* Description of the task:
Return only what runs from the line containing "Given: Click the hamburger menu icon" through the last line of the entries below, exactly, omitting pictures.

[[ Task data, beginning ]]

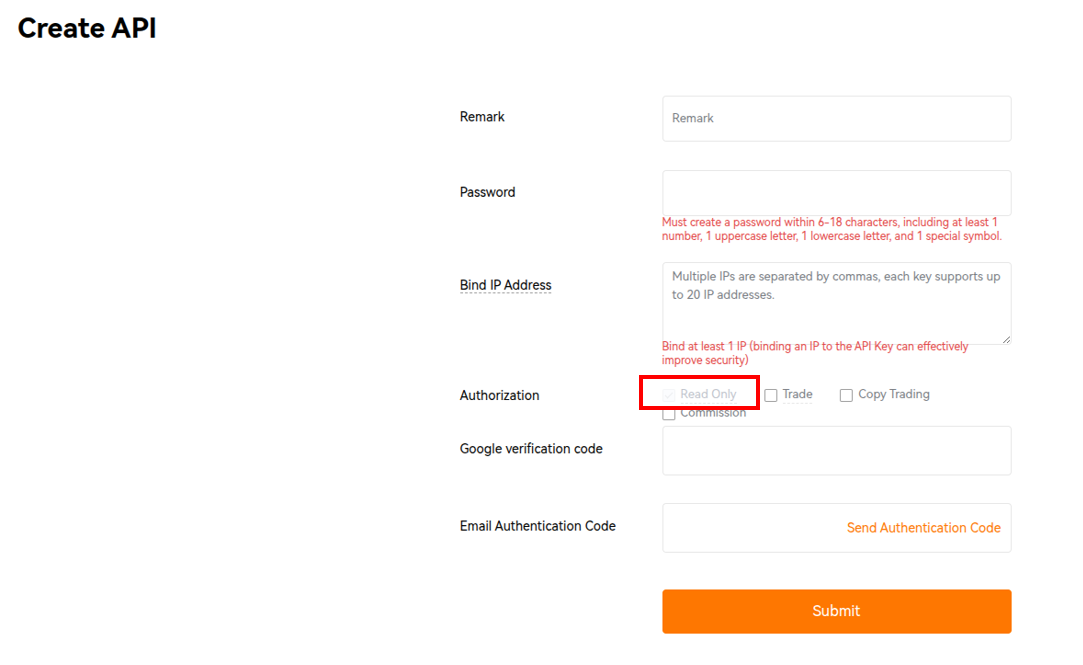Click the Read Only label text
Viewport: 1083px width, 665px height.
pyautogui.click(x=708, y=394)
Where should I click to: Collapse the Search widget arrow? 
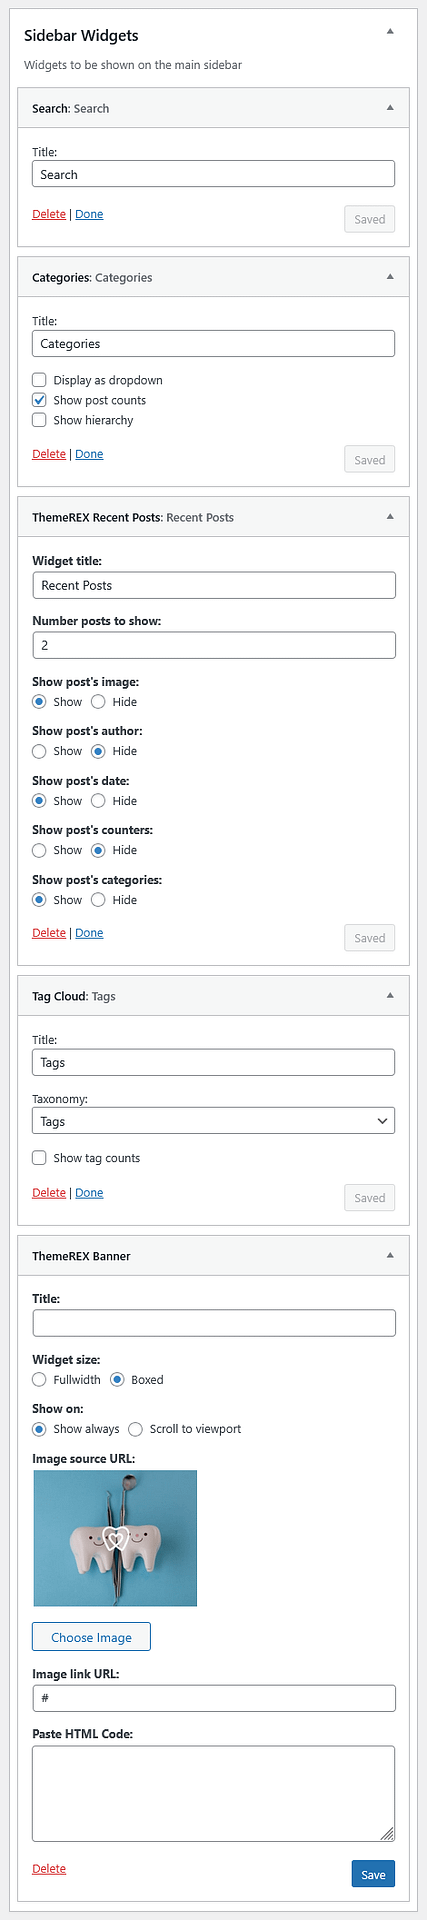(390, 107)
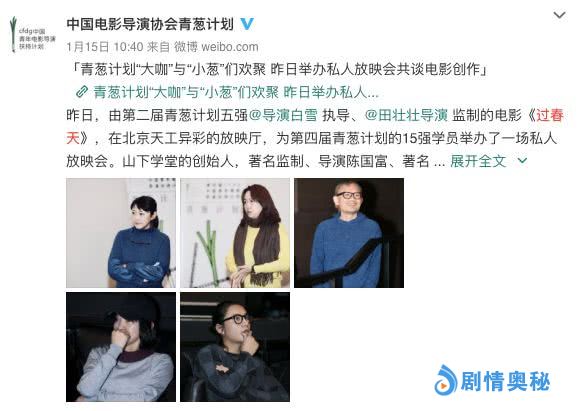Expand full text via 展开全文

point(478,161)
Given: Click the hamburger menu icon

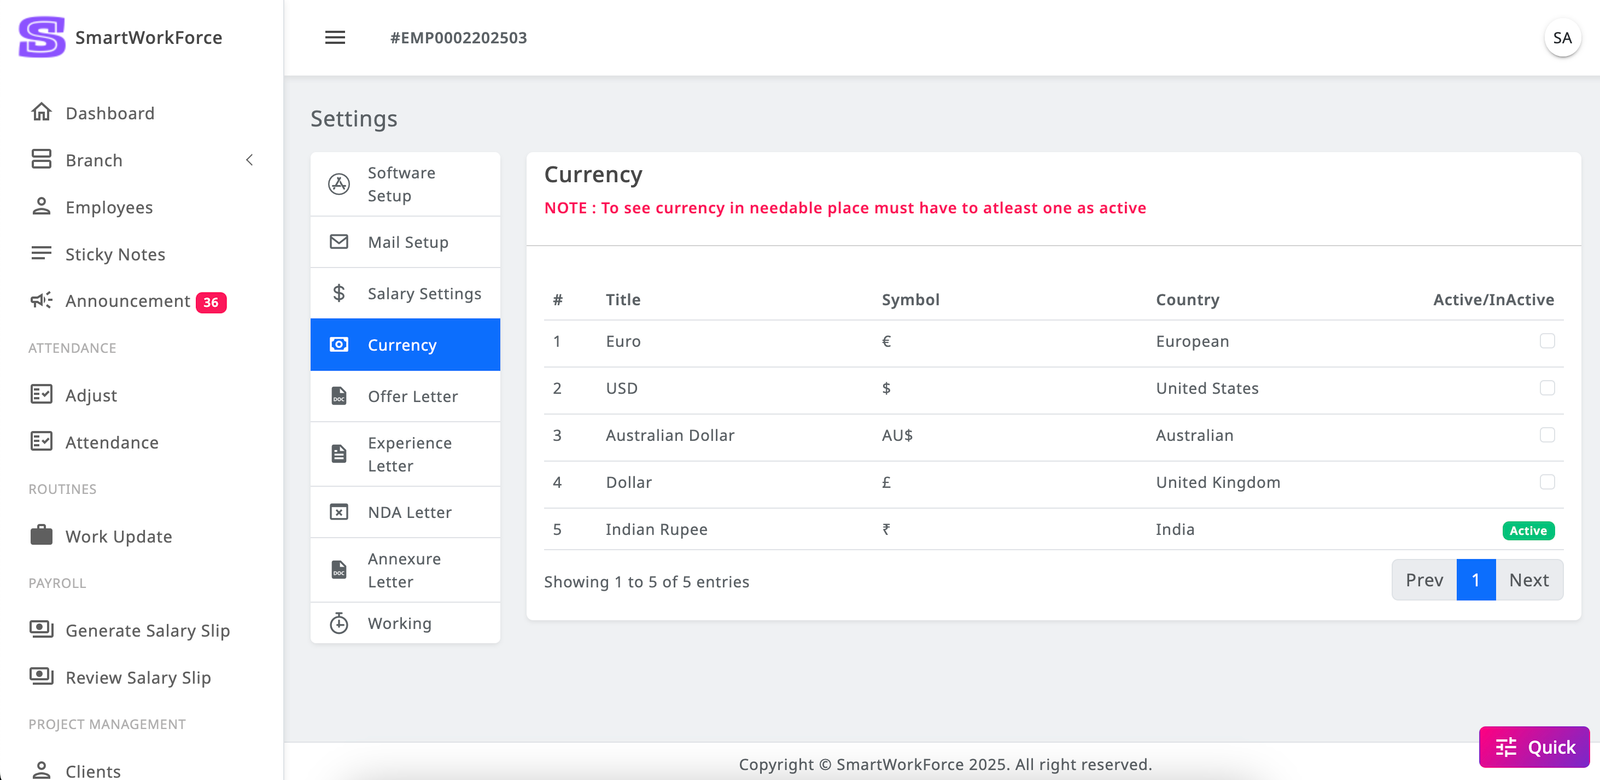Looking at the screenshot, I should point(335,38).
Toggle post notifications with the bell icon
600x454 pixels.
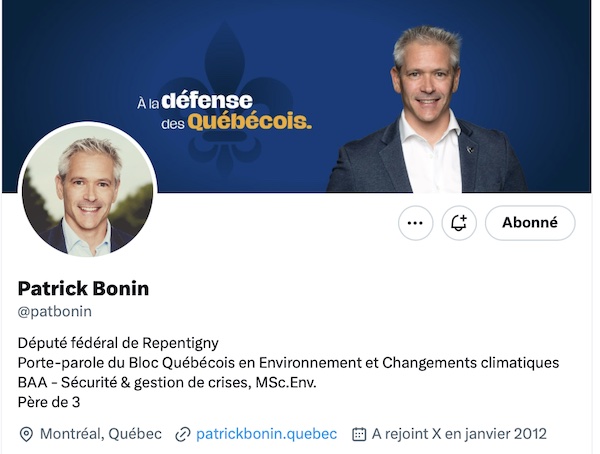pos(459,223)
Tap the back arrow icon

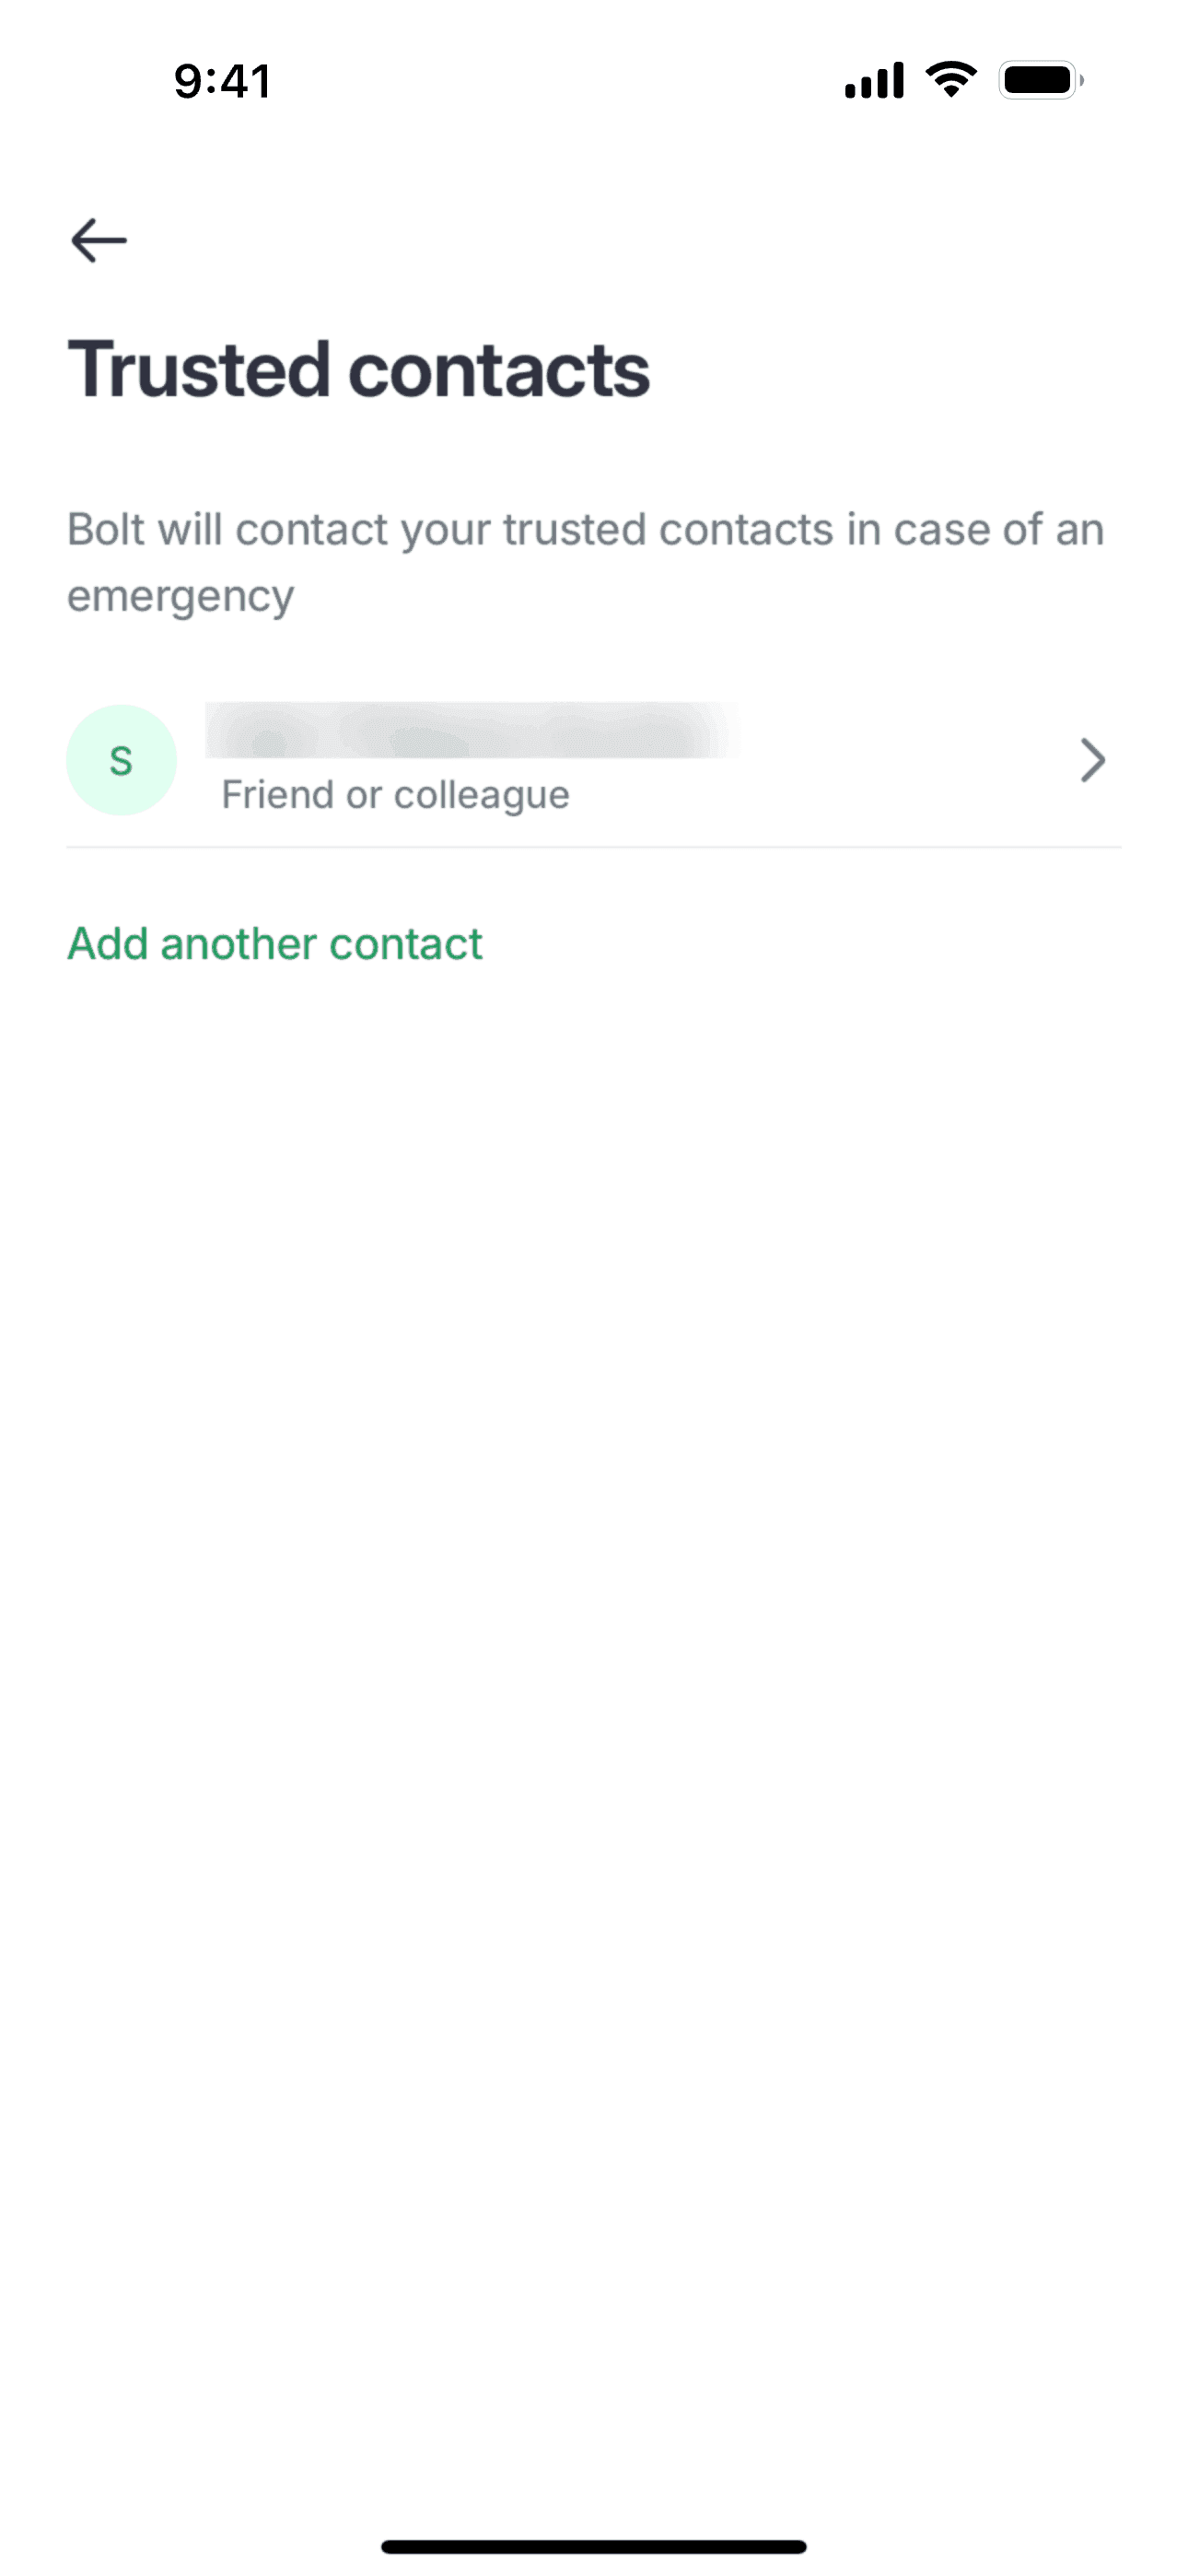(x=98, y=240)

[[ Task data, end ]]

* Written solution:
Given: Click the hamburger menu icon

Looking at the screenshot, I should point(335,38).
Toggle post notifications with the bell icon
600x454 pixels.
pos(459,223)
Tap the back arrow icon

(x=98, y=240)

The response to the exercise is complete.